Task to complete
Quote the clustering post word for word, from "What I am actually" up to and including "PSO is not.".
### Document segment
I am doing some reading (and implementation) of some Clustering Algorithms.
First I started with the well known K-Mean algorithm and implemented it directly from a paper. Got a kind of decent understanding of what I going on there.
What I am actually interested in is Particle Swarm Optimisation based clustering.
For Particle Swarm Optimisation, you need to have a global fitness function that will (in this case) tell you how well clusters this is.
The general notion of well clustered I have found is that each cluster is compact. But how to express this mathematically?
I thought that we would go though each cluster and check its positional variance (away from its centroid).
For some cluster C :
$$\mu(C)=\dfrac{1}{|C|}\sum_{\forall\tilde{x}\in C}\tilde{x}$$
$$\sigma^{2}(C)=\sum_{\forall\tilde{x}\in C}\left(\tilde{x}-\mu(C)\right)^{2}$$
No point converting to standard deviation, unless using a gradient based optimization approach, which PSO is not.
then the global fitness would be to minimize the average variance, which is proportional to minimizing the total variance since we have a fixed number of clusters.
if $S$ is the set of all clusters the we are to minimise some function $g$.
$g_{mine}(S)=\sum_{\forall C\in S}\sigma^{2}(C)$
ie $$g_{mine}(S)=\sum_{\forall C\in S}\sum_{\forall\tilde{x}\in C}\left(\tilde{x}-\mu(C)\right)^{2}$$
According to Chen, C.-Y. & Ye, F. Particle swarm optimization algorithm and its application to clustering analysis Networking, Sensing and Control, 2004 IEEE International Conference on, 2004, 2, 789-794
Equation 7 (Rewritten to use my notation)
$$g_{chen}(S)=\sum_{\forall C\in S}\sum_{\forall\tilde{x}\in X}(\tilde{x}-\mu(C)) $$
The difference from what I had is the $\forall\tilde{x}\in X$, for $X$ the whole spaceof data rather than $\forall\tilde{x}\in C$.
######
### Records provided
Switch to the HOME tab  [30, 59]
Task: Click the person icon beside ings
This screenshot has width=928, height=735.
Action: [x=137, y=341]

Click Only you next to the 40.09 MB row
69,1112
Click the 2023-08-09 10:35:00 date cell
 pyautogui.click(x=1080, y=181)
######
### Records provided
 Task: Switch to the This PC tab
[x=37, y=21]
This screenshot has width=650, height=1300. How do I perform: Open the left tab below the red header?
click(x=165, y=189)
######
### Records provided
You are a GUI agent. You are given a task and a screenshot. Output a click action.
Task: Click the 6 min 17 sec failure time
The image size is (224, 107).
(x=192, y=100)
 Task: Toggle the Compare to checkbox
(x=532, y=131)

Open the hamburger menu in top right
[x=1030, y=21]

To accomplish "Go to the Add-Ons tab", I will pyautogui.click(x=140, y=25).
######
Answer
What I am actually interested in is Particle Swarm Optimisation based clustering.
For Particle Swarm Optimisation, you need to have a global fitness function that will (in this case) tell you how well clusters this is.
The general notion of well clustered I have found is that each cluster is compact. But how to express this mathematically?
I thought that we would go though each cluster and check its positional variance (away from its centroid).
For some cluster C :
$$\mu(C)=\dfrac{1}{|C|}\sum_{\forall\tilde{x}\in C}\tilde{x}$$
$$\sigma^{2}(C)=\sum_{\forall\tilde{x}\in C}\left(\tilde{x}-\mu(C)\right)^{2}$$
No point converting to standard deviation, unless using a gradient based optimization approach, which PSO is not.